2. Loading your data

2.1. Basic Usage

MDAnalysis aims to read any and all molecular simulation data, from whatever files you provide to it. This is done via the Universe object, which accepts paths to files as its arguments. Usually two files are required to create a Universe object: A topology file, which provides information about the names and types of atoms, and a trajectory file, which gives the positions of atoms over time.

This generally corresponds to the file required to set up the simulation acting as the topology, while the results file of the simulation provides the trajectory.

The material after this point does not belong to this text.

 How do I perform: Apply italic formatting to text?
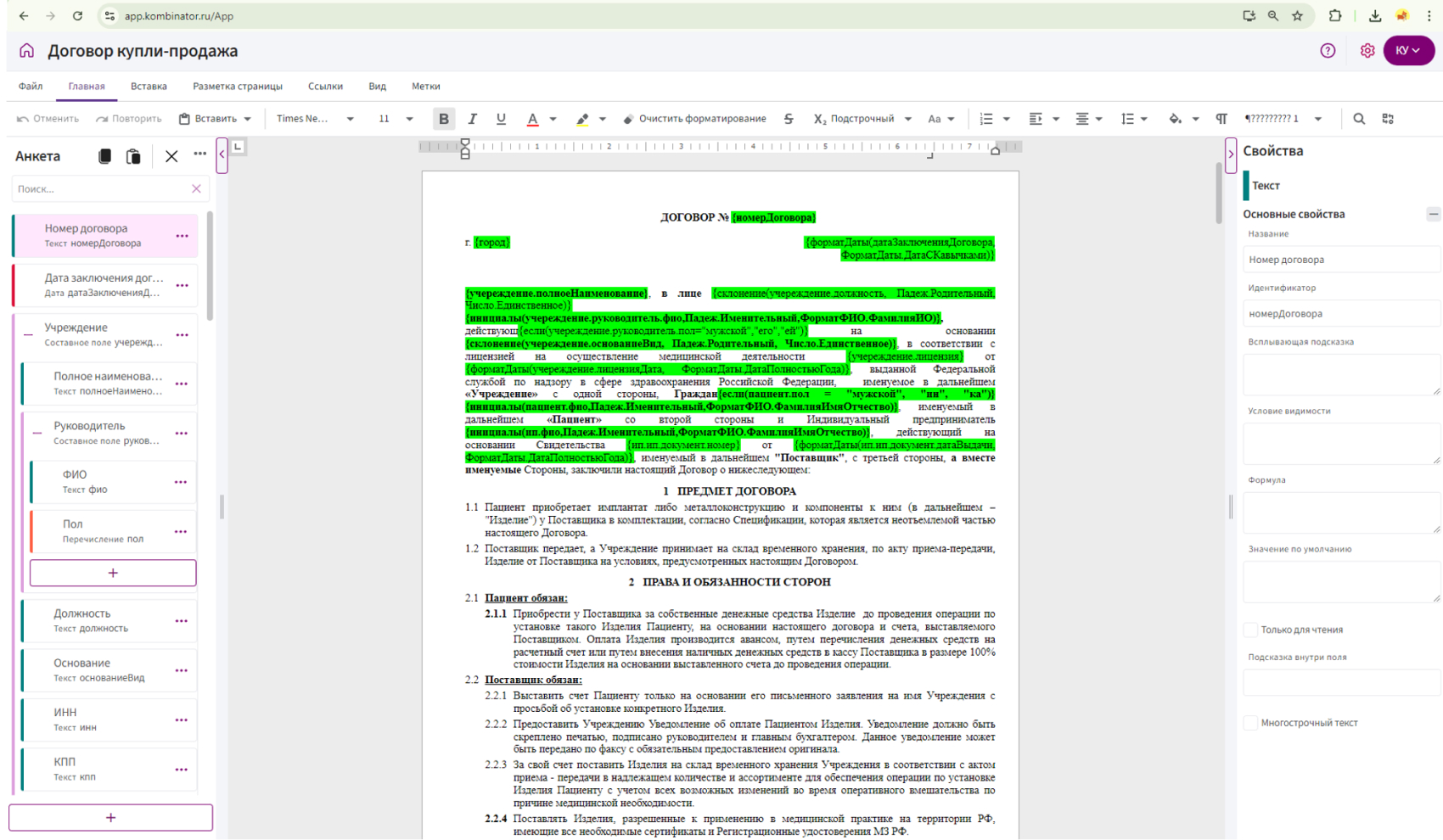click(472, 119)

For example to load results from a CHARMM simulation, we provide a path to the PSF file to act as a topology, and a path to the DCD results to act as the trajectory

import MDAnalysis as mda

u = mda.Universe('adk.psf', 'adk_dims.dcd')

Note

If a file which also provides coordinates is used as a topology, no trajectory information is read from this file. Ie the first frame will come from the trajectory unless the all_coordinates keyword is set to True.

2.1.1. Single file Universes

Occasionally a file may contain both topology and trajectory information, in such cases it is sufficient to provide only a single filename to Universe

import MDAnalysis as mda

u = mda.Universe('myfile.pdb')

2.1.2. Concatenating trajectories

It is also possible to read multiple consecutive trajectories, (for example if a simulation was restarted), by passing a list of trajectory filenames. In this example, frames from traj1.trr and traj2.trr will be concatenated when iterating through the trajectory.

import MDAnalysis as mda

u = mda.Universe('topol.tpr', ['traj1.trr', 'traj2.trr'])

2.2. Supported formats and further details

This table lists all currently supported file formats in MDAnalysis, whether they can act as either Topology or Trajectory files, as well as links to the relevant documentation pages. In general MDAnalysis will try and extract all available data from a given file, for full details of what is extracted from each file format consult the relevant documentation page.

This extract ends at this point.